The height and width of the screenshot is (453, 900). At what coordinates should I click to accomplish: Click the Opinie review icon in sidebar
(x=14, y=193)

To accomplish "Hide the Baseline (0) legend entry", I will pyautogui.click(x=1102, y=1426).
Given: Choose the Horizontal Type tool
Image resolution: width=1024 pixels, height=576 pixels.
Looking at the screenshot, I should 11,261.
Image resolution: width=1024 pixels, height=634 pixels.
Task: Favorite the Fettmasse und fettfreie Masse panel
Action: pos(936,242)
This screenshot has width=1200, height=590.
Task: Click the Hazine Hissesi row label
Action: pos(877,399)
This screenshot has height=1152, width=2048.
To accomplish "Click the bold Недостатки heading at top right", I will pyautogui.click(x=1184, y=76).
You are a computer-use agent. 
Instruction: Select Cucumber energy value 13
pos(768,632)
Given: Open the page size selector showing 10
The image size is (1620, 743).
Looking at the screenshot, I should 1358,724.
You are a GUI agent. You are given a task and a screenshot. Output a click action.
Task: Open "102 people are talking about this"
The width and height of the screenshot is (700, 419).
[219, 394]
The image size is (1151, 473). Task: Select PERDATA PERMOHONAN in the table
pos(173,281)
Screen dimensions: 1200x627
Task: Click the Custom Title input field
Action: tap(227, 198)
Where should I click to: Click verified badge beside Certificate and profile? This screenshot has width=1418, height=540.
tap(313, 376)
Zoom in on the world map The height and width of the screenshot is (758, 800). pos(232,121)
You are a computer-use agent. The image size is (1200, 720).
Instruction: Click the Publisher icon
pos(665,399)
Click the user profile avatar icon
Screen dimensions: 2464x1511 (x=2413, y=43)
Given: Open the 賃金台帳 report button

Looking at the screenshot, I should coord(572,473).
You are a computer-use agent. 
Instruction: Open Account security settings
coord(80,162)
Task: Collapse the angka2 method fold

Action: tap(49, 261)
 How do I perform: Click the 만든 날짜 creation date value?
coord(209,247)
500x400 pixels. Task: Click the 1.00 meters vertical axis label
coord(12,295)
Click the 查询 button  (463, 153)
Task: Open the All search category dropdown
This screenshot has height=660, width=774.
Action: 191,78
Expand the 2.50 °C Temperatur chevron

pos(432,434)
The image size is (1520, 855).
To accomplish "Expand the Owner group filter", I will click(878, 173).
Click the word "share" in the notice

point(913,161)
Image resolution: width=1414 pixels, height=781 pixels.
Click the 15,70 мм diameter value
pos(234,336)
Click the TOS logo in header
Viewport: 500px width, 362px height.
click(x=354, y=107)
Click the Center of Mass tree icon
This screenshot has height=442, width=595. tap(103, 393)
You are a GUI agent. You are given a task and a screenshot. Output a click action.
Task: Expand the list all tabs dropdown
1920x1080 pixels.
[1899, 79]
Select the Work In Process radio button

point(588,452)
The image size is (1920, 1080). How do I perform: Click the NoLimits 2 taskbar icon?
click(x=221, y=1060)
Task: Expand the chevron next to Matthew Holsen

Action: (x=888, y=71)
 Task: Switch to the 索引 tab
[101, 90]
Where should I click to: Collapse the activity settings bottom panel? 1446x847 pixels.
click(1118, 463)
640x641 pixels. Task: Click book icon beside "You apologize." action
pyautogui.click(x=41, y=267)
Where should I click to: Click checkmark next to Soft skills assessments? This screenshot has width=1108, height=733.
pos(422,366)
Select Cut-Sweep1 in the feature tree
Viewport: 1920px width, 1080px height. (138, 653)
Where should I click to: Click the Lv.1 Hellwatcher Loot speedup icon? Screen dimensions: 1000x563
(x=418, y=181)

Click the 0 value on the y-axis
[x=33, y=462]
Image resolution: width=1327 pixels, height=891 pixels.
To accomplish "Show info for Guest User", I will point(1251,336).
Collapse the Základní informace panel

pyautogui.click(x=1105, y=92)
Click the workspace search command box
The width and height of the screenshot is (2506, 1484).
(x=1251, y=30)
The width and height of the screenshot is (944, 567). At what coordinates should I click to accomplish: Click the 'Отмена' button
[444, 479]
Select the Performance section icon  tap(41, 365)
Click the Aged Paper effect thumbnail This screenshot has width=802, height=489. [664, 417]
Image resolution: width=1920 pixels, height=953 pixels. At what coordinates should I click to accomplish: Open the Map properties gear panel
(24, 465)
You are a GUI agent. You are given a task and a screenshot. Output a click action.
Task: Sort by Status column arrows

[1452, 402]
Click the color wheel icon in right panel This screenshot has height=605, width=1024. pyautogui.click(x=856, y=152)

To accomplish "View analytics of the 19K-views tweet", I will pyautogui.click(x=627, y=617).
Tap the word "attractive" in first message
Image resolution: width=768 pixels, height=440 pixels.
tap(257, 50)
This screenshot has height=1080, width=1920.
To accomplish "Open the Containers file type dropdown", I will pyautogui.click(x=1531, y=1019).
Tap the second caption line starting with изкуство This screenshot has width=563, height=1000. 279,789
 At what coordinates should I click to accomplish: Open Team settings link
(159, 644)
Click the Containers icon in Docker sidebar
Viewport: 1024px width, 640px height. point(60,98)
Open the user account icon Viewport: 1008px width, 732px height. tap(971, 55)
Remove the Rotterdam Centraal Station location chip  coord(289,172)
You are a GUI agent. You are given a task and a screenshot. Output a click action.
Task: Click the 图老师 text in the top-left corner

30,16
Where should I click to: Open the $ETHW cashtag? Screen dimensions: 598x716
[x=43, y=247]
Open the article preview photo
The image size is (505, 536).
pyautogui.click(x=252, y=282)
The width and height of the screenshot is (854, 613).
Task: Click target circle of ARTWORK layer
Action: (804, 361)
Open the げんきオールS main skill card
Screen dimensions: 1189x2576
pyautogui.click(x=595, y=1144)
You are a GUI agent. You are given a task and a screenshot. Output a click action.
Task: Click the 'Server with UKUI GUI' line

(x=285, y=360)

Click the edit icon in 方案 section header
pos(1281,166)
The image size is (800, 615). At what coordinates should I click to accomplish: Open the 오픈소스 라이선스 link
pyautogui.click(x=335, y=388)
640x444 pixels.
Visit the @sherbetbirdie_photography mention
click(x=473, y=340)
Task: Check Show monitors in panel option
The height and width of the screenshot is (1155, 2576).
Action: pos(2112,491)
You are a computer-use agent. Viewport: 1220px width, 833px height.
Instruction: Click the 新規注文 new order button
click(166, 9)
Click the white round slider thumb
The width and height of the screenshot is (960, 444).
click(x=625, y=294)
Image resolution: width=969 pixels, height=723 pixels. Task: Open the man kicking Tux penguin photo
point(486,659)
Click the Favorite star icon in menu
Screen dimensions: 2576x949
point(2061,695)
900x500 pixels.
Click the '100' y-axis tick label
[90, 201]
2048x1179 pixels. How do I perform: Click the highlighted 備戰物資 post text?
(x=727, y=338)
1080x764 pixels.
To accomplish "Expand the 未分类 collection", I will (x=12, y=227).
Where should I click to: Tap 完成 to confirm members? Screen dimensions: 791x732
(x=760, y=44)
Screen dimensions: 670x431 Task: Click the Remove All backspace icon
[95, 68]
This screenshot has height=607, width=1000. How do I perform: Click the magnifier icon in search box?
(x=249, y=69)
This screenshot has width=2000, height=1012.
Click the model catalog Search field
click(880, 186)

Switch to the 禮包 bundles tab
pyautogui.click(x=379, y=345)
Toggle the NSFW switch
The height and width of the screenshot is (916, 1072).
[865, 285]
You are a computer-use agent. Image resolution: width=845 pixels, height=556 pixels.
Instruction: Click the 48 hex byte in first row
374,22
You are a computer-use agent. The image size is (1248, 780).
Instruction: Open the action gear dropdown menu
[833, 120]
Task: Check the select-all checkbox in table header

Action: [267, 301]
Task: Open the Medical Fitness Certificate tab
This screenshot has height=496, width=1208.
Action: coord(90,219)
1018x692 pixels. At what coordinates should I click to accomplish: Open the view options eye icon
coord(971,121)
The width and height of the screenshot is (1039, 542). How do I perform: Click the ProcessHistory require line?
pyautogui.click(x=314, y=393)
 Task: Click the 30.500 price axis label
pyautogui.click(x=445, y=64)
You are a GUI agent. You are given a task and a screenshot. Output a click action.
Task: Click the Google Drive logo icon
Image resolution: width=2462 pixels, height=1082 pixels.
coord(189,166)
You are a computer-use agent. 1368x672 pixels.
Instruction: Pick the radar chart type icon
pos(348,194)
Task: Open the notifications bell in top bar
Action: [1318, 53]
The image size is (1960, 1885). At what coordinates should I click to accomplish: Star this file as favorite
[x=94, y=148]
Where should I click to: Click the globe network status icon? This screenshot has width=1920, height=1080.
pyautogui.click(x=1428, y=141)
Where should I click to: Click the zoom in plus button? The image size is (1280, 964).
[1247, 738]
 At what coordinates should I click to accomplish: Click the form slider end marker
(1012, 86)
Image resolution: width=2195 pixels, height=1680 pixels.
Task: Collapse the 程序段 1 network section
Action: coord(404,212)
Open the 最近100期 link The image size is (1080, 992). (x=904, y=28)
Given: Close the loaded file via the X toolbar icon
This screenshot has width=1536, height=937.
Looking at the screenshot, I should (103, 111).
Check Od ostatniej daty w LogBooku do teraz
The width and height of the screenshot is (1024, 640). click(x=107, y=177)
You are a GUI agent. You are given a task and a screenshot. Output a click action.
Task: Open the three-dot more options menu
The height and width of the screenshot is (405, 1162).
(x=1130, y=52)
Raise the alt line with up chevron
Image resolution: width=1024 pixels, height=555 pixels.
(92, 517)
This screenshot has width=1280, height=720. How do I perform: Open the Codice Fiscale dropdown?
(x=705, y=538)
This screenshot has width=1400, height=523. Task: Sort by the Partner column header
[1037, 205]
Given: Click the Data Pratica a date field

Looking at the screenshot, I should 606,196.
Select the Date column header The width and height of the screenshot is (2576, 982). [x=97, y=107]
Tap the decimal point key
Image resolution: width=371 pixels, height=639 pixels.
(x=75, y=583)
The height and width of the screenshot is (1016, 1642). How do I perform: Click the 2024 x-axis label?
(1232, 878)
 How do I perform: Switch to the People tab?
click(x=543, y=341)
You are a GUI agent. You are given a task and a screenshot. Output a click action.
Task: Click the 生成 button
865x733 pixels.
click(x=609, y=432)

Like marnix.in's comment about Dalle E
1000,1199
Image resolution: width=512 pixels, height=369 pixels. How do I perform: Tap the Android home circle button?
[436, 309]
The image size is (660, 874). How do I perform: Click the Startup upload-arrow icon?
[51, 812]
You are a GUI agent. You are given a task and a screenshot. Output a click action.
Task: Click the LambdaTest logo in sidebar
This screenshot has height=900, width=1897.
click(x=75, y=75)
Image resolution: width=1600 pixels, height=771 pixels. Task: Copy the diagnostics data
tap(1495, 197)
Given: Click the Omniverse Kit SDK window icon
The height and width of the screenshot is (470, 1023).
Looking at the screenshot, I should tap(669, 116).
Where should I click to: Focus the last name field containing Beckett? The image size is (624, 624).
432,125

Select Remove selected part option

────────────────────

• TASK TO CARRY OUT:
Transcribe the rows verbatim, beginning at the line that contains "Where should I click to: Click verified" and stopping after the line that contains "Looking at the screenshot, I should coord(572,473).".

• SOLVED EXERCISE:
Where should I click to: Click verified badge beside Certificate and profile? This screenshot has width=1418, height=540.
tap(313, 376)
Zoom in on the world map The height and width of the screenshot is (758, 800). pos(232,121)
You are a computer-use agent. The image size is (1200, 720).
Instruction: Click the Publisher icon
pos(665,399)
Click the user profile avatar icon
Screen dimensions: 2464x1511 (x=2413, y=43)
Given: Open the 賃金台帳 report button

Looking at the screenshot, I should coord(572,473).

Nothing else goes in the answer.